- **EXERCISE DESCRIPTION**
Set down exactly, from the records below, the line with "Stop the stamping animation playback" through the line with "Screen dimensions: 1713x1023", and nothing else.

- **MATERIAL FOR THE TASK**

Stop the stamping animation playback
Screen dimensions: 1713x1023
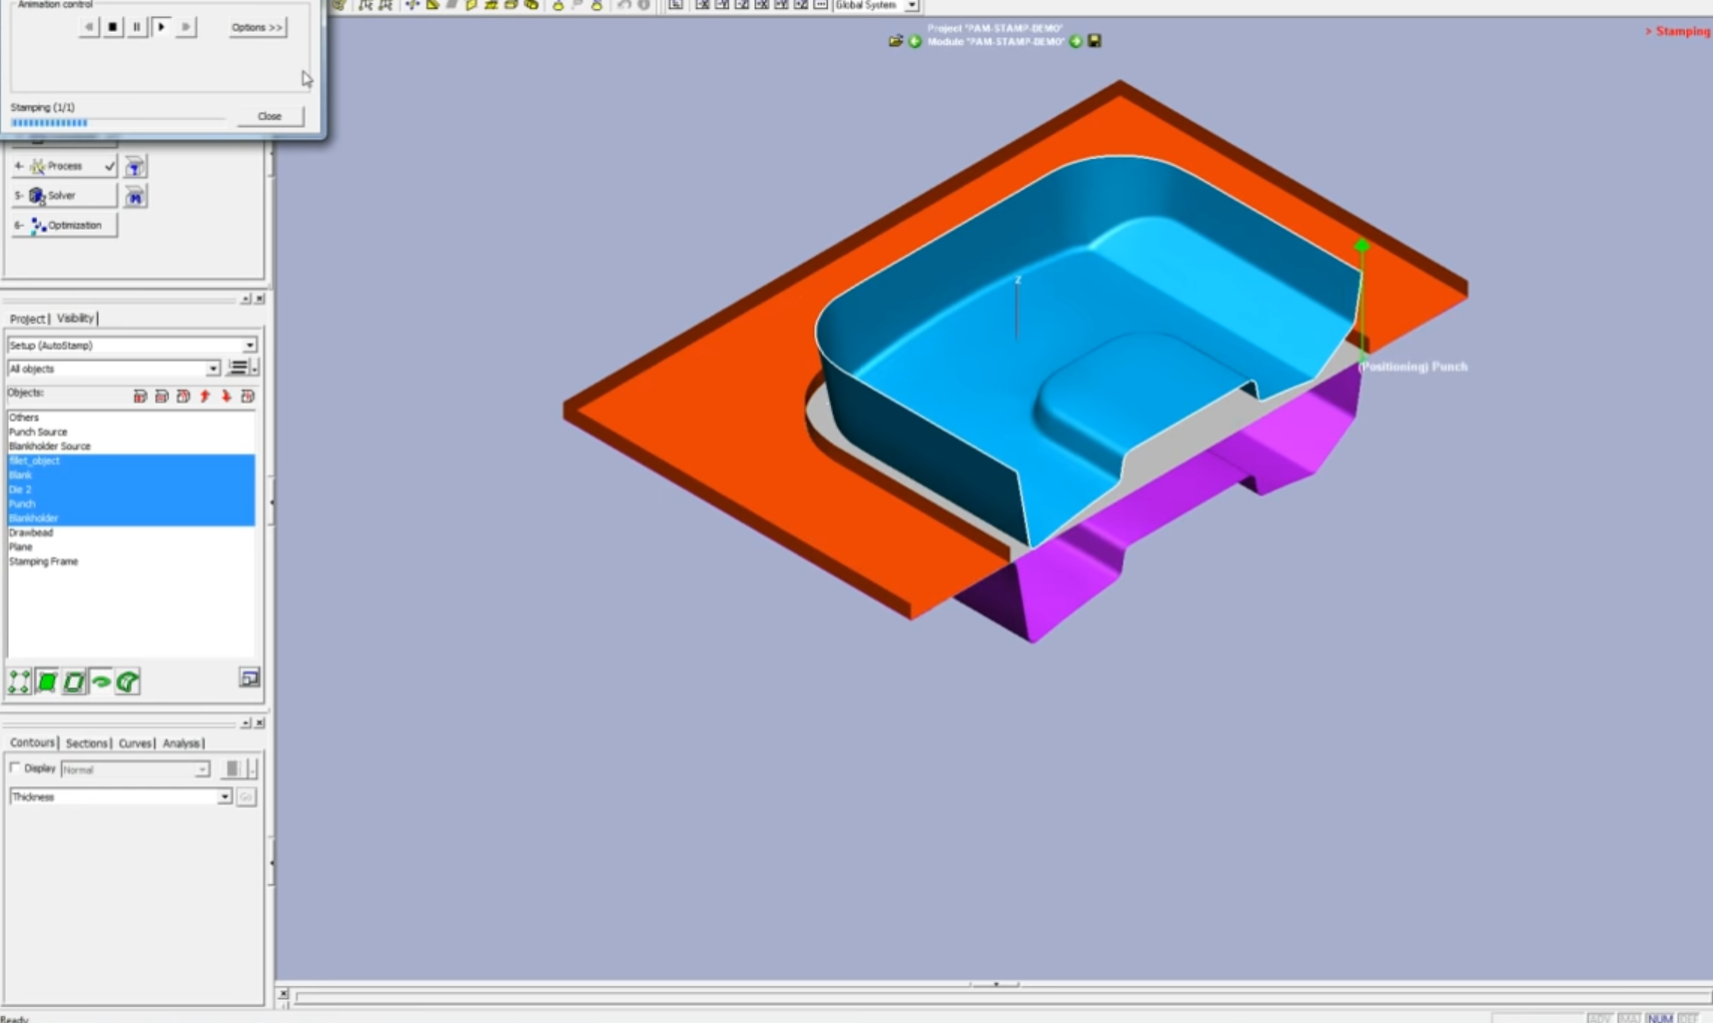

--

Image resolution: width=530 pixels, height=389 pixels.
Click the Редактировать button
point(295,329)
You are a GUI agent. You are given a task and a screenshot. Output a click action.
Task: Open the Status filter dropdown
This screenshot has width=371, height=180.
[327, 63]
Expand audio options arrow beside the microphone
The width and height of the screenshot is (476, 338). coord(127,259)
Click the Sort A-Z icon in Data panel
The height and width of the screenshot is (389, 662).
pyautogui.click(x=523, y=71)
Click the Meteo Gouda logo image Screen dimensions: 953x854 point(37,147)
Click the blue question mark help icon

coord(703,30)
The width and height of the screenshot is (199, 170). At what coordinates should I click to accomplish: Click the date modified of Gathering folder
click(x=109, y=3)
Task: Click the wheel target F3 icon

- **SOLUTION TO THE PROBLEM**
Stop the stamping animation playback
Screen dimensions: 1713x1023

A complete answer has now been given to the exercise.